A Texan of Lebanese descent just won the Heisman trophy in December. Johnny Manziel of Texas A&M is the great grandson of Bobby Manziel, who was born in Lebanon (then called Syria) in 1908. There’s a chapter on the oil wildcatter, whose lucrative strikes include East Texas’s Hawkins oil field, in the '74 book. Johnny Manziel doesn’t need agents to buy him courtside tickets to NBA games- his family's finances are filthy.

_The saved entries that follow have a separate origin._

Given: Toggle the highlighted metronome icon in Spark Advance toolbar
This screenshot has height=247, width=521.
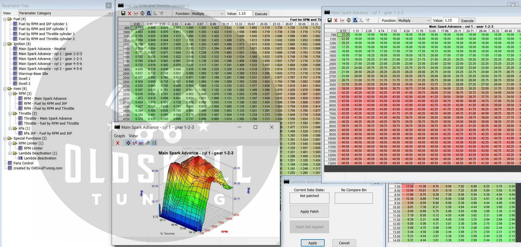Looking at the screenshot, I should coord(355,21).
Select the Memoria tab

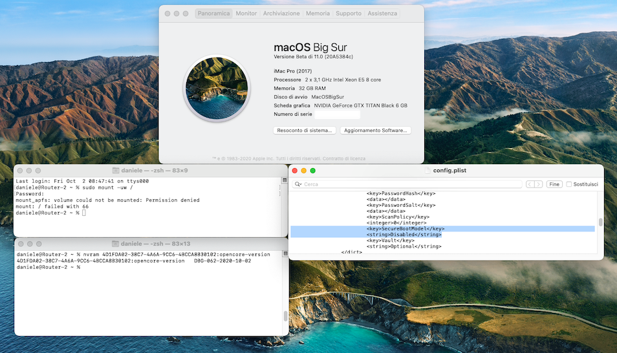coord(318,14)
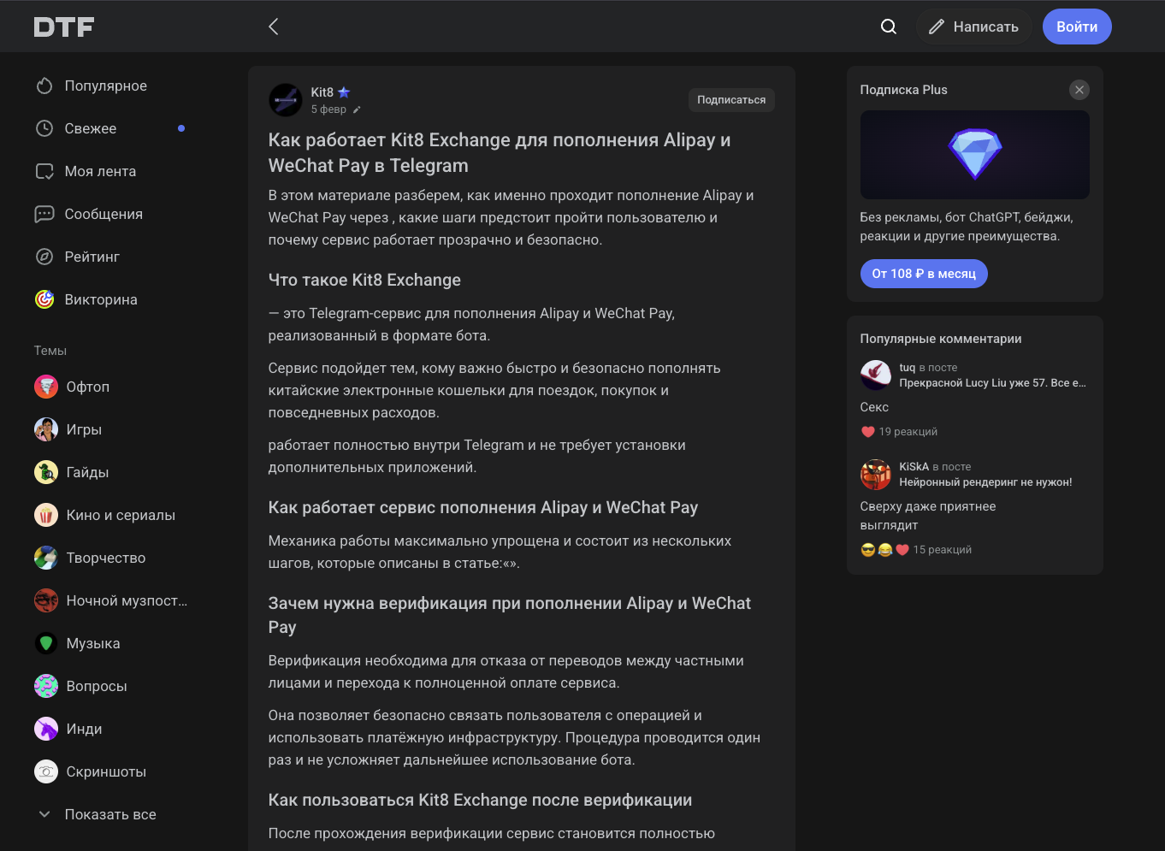Click the Войти login button
This screenshot has width=1165, height=851.
(1076, 27)
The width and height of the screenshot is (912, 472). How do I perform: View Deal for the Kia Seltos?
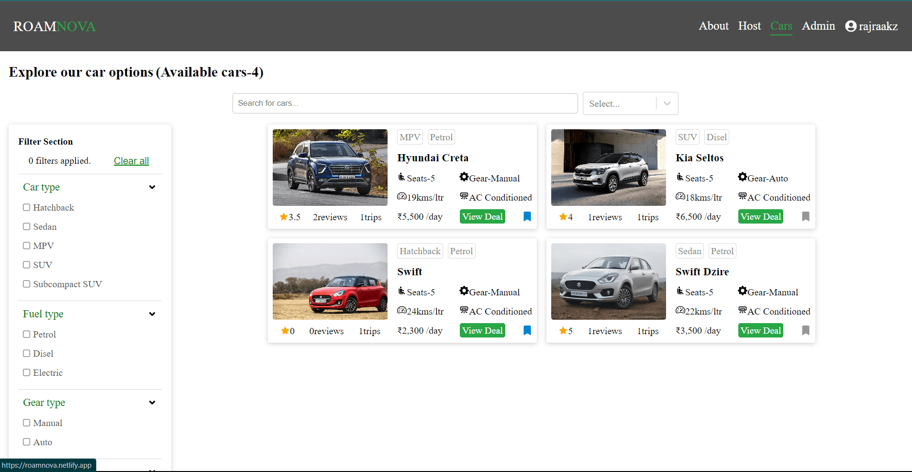coord(761,216)
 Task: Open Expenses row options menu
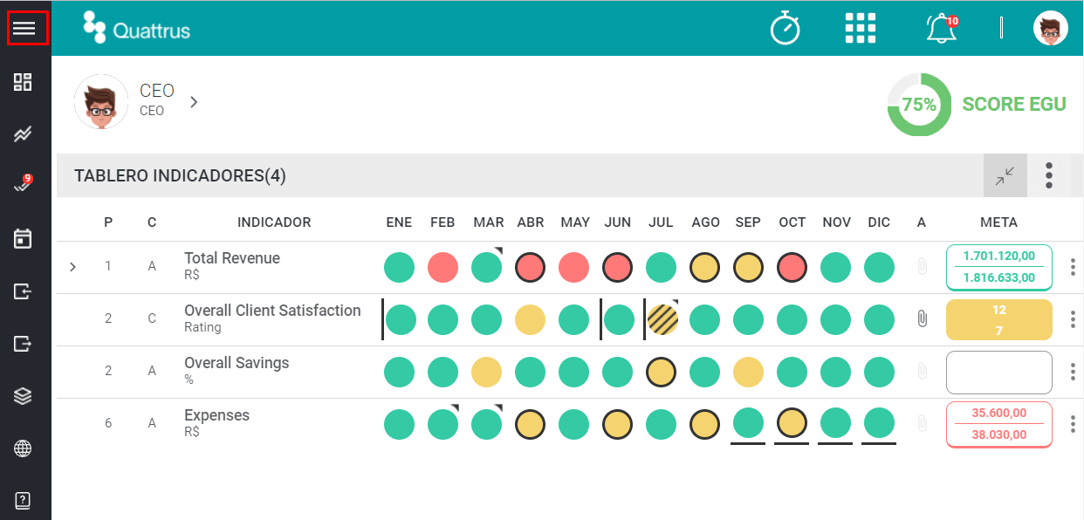click(x=1073, y=425)
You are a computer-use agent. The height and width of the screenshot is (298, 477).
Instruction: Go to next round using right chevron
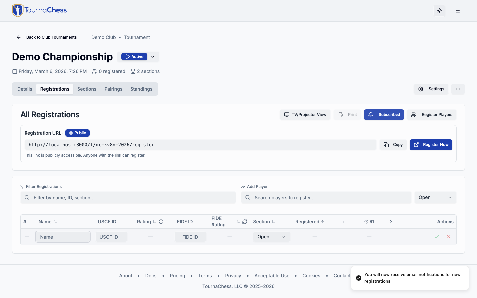click(x=391, y=222)
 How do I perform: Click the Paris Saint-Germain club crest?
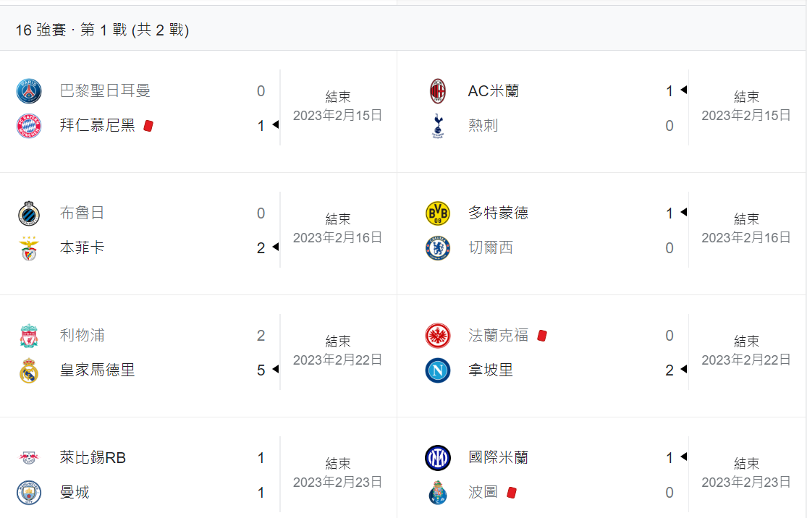[x=29, y=91]
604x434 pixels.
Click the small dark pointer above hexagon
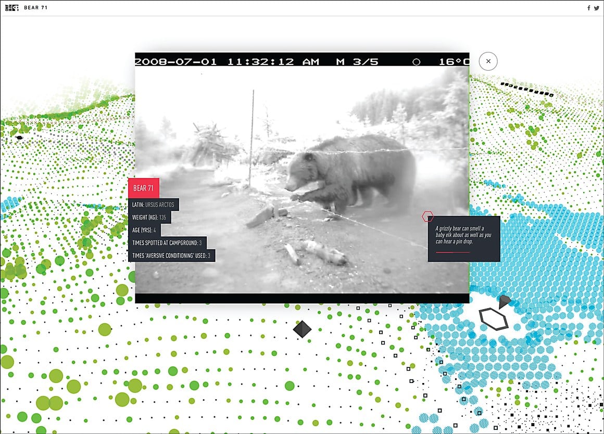[504, 301]
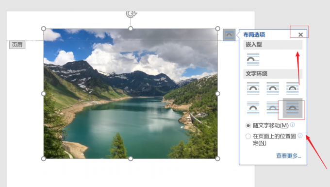
Task: Choose the square text wrapping icon
Action: point(253,88)
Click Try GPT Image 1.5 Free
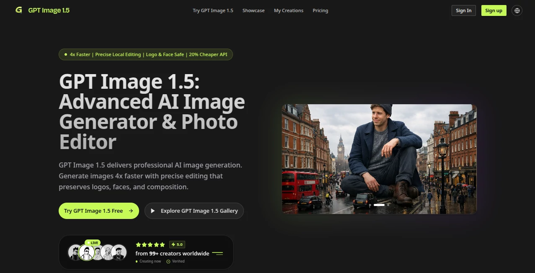Image resolution: width=535 pixels, height=273 pixels. pyautogui.click(x=98, y=211)
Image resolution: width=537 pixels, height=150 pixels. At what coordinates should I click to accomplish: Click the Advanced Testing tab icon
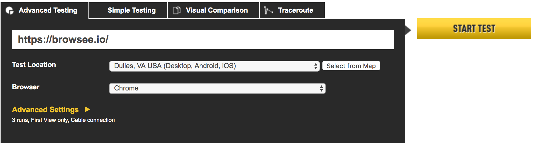point(10,11)

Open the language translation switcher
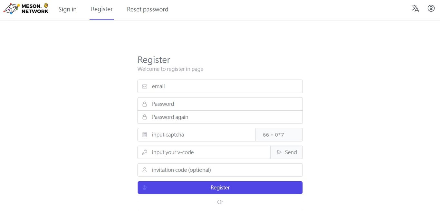(415, 9)
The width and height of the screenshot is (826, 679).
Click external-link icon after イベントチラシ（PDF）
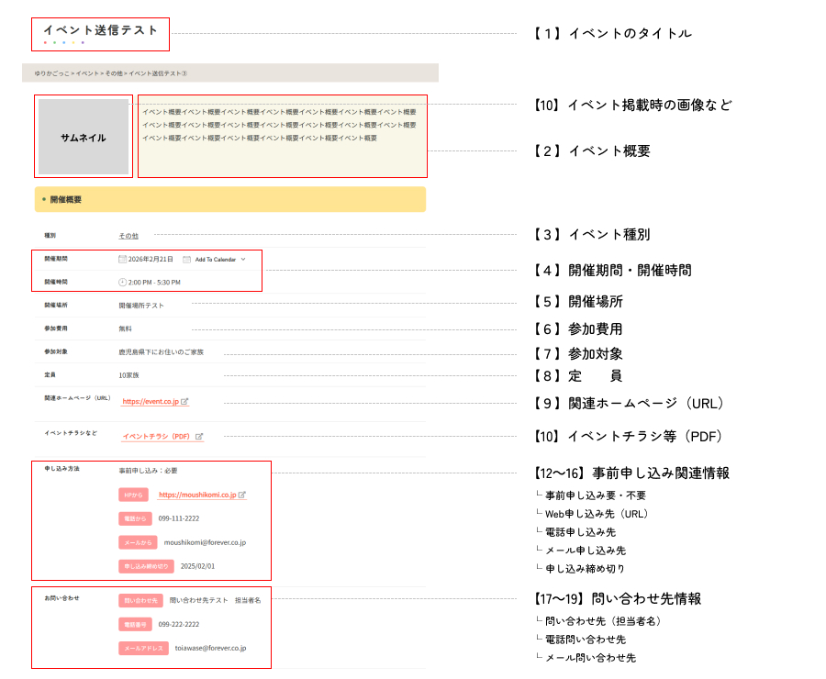[199, 437]
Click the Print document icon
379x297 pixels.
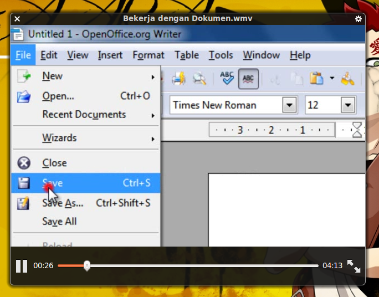[178, 79]
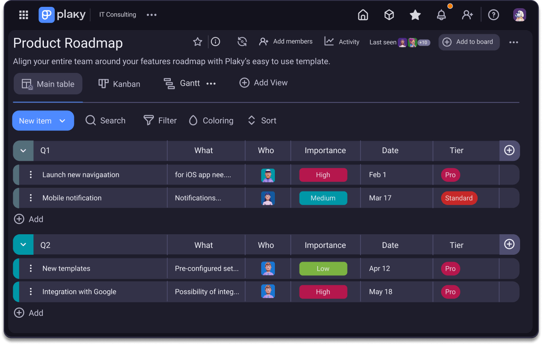The image size is (542, 345).
Task: Click the board refresh icon in the header
Action: [242, 41]
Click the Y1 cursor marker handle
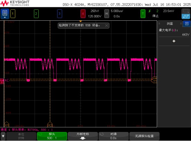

That's good for A&M fans, who might get the great QB for more than his sophomore year, after which he'll be eligible for the draft. Number 2 just may stick around for a national championship.Johnny Football's athletic roots run deep. Bobby Manziel grew up in Arkansas and was a sportswriter for the Fort Smith newspaper. As a young man he was also a boxer known as “the Syrian Kid” and sometimes sparred with an up-and-coming fighter named Jack Dempsey, who would become the heavyweight champ. It was Dempsey who lent Manziel $400 to complete one of his first drilling expeditions and the two remained partners on some ventures. Based in Tyler, where Johnny grew up before moving to Kerrville his high school years, Bobby Manziel ended up owning banks and newspapers, in addition to his mammoth oil and gas interests. But he and Dempsey’s big dream was to build a 20,000-capacity venue- the country’s first air-conditioned coliseum- for rodeos, concerts, prize fights and other sporting events. Bobby Manziel died in 1956, before work began, but Bobby Jr., Johnny Football’s grand-uncle, took over his father’s dream and eventually opened the 65,000-square foot Oil Palace in Tyler. The Manziels presented Mandrell, Barbara, on opening night in 1983.
Ironically, Manziel's hero growing up was 1984 Heisman winner Doug Flutie, who is also of Lebanese ancestry. Born in 1992, Manziel was 11 when a 41-year-old Flutie beat all odds by returning to the NFL after a long stint in the Canadian Football League.Chris Gilbert was the first player in NCAA history to record three 1,000-yard rushing seasons—pounding out 1,080 as a sophomore, 1,019 as a junior, 1,132 as a senior. But he’s no Johnny Football, who grew up a Texas Longhorn fan and attended Mack Brown football camps, yet went to the Aggies because Texas recruited him as Blake Gideon's successor..
Given Manziel’s ethnic roots, it’s even crazier than he’s not playing for the Longhorns. Fellow Lebanese-Texan, billionaire lawyer Joe Jamail, is one of the program’s greatest benefactors. The field at Royal-Memorial Stadium is named after Jamail.